--- begin Records for this exercise ---
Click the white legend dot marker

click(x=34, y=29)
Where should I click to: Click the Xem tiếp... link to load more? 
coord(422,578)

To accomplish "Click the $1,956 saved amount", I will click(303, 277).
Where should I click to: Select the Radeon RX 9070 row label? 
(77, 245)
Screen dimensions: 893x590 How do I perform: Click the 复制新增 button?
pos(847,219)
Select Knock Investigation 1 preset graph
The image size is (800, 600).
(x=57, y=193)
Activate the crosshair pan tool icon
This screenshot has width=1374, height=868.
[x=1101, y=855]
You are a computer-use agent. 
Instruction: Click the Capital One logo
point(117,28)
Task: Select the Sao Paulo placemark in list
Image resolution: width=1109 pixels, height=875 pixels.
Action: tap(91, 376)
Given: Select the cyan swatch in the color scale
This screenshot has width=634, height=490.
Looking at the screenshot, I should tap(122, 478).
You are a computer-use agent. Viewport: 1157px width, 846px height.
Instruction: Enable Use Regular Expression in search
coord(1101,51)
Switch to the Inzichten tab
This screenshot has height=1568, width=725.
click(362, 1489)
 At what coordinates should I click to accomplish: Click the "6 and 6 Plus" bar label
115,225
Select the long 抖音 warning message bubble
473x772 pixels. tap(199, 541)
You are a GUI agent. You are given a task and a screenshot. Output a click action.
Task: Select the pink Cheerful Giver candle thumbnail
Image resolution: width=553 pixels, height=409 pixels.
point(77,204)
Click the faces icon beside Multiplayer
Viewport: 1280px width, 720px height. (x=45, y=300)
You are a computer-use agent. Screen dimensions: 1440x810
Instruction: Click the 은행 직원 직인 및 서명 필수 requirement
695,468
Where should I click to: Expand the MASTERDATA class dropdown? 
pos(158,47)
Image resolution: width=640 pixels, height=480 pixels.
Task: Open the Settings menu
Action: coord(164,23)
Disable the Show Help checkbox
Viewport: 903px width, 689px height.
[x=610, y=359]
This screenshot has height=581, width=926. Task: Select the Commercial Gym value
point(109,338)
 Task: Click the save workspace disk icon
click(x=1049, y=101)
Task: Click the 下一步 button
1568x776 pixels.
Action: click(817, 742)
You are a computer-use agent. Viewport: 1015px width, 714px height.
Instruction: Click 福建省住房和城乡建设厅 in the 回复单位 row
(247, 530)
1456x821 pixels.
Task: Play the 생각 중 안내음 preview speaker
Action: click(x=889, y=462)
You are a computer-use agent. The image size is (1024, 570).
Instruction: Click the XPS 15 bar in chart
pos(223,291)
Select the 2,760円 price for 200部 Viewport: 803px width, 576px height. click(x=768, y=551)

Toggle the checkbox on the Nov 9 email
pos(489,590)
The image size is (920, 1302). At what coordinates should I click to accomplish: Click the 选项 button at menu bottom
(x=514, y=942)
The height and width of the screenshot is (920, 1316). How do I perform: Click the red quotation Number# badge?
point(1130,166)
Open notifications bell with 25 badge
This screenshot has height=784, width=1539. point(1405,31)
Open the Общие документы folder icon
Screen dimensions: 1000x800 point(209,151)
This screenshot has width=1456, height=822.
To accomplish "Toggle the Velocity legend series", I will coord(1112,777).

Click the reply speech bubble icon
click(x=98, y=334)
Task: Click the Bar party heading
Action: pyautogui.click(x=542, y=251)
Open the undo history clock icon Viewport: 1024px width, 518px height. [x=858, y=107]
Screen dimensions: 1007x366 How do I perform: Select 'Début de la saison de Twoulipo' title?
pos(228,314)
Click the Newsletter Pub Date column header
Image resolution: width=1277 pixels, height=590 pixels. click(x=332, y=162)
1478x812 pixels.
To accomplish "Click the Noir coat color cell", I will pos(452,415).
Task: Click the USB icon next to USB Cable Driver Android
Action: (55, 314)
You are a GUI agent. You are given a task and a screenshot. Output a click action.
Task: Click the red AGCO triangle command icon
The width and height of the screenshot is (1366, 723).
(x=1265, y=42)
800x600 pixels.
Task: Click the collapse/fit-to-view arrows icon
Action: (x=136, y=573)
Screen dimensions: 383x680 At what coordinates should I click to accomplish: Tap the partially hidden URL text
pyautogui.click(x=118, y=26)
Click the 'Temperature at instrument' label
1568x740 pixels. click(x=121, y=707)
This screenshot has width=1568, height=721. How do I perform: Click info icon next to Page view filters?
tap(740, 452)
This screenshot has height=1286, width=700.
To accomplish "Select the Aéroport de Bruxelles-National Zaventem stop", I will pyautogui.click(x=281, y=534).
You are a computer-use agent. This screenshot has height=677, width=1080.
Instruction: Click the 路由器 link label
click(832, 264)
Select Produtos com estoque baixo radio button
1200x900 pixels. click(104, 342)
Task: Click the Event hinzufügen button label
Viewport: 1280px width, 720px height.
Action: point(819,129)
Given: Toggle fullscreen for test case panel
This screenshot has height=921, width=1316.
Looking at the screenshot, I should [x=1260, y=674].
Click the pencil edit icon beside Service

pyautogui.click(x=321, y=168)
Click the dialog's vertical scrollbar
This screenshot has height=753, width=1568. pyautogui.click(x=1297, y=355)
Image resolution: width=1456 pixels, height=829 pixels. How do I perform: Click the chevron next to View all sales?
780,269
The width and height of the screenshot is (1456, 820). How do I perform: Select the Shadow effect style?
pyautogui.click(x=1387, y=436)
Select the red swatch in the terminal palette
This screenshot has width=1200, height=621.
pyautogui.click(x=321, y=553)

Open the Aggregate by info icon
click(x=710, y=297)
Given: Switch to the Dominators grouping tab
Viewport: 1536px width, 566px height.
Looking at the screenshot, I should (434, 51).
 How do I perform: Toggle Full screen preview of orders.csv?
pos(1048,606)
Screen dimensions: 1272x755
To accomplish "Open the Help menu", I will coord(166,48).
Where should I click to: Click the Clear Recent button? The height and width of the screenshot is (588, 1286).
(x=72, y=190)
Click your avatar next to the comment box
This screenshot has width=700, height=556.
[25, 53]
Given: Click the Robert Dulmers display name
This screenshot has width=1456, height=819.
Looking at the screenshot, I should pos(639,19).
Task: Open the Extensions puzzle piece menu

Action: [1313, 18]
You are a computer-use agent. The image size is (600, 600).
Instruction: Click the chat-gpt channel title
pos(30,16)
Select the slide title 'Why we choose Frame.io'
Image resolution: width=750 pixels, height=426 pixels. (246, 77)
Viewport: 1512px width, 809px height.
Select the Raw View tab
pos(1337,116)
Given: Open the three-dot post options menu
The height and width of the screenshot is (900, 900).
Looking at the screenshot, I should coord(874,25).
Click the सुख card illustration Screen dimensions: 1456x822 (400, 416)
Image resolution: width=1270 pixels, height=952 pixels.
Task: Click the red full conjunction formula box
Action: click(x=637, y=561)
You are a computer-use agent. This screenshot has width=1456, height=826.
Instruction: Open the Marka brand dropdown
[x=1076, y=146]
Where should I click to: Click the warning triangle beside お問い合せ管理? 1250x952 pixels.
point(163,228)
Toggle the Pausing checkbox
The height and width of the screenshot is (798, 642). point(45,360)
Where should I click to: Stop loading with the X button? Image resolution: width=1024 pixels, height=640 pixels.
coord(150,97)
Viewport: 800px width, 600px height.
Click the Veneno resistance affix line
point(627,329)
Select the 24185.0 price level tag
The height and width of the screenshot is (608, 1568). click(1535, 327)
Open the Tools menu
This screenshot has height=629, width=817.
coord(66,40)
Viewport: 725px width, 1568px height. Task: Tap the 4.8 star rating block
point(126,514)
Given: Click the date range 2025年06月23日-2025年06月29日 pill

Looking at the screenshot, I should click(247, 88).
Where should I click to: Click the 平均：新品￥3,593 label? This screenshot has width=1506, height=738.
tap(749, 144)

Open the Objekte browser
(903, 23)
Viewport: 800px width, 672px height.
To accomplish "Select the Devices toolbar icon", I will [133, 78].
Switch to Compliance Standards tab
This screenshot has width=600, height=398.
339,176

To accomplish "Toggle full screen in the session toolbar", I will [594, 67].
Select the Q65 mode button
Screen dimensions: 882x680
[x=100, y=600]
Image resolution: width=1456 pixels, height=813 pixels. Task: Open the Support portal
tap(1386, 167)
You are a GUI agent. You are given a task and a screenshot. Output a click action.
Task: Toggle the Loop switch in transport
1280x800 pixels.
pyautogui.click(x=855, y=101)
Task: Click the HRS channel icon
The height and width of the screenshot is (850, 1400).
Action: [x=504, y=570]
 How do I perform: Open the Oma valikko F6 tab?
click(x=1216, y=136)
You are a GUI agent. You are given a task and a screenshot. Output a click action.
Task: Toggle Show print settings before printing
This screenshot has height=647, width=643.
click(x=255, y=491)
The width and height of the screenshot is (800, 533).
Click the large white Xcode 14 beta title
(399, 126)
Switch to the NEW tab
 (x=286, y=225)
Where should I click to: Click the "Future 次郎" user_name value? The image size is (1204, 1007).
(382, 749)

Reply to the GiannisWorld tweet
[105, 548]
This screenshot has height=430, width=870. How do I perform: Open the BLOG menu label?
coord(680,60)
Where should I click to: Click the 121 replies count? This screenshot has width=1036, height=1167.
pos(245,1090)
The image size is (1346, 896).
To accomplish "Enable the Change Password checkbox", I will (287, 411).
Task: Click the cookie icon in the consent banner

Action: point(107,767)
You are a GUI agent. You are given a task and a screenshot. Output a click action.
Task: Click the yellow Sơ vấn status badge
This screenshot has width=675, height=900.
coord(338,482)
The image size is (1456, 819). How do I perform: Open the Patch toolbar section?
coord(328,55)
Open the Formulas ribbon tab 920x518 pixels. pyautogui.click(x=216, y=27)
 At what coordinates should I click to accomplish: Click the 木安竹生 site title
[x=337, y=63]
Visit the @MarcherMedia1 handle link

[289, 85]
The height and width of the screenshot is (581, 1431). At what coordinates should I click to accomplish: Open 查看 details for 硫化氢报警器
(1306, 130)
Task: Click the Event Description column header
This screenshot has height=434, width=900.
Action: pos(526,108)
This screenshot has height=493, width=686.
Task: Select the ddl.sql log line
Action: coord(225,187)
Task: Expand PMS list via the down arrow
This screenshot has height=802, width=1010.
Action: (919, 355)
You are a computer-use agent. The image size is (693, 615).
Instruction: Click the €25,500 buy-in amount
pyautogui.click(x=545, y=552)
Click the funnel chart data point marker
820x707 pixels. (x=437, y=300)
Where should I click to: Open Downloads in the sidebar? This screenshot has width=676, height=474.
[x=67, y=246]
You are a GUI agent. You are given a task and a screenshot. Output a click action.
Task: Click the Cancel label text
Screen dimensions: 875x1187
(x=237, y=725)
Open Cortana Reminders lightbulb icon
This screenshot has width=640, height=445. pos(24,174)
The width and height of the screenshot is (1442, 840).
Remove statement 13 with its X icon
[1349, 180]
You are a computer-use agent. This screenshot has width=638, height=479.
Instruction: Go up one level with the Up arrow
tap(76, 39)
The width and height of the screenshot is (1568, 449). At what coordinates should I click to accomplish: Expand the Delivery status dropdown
--- end Records for this exercise ---
* **What is asked**
Quote word for word the stretch of the items from the line containing "Where should I click to: Stop" through the line containing "point(627,329)", including both of those lines.

* **Solution to this exercise**
Where should I click to: Stop loading with the X button? Image resolution: width=1024 pixels, height=640 pixels.
coord(150,97)
Viewport: 800px width, 600px height.
Click the Veneno resistance affix line
point(627,329)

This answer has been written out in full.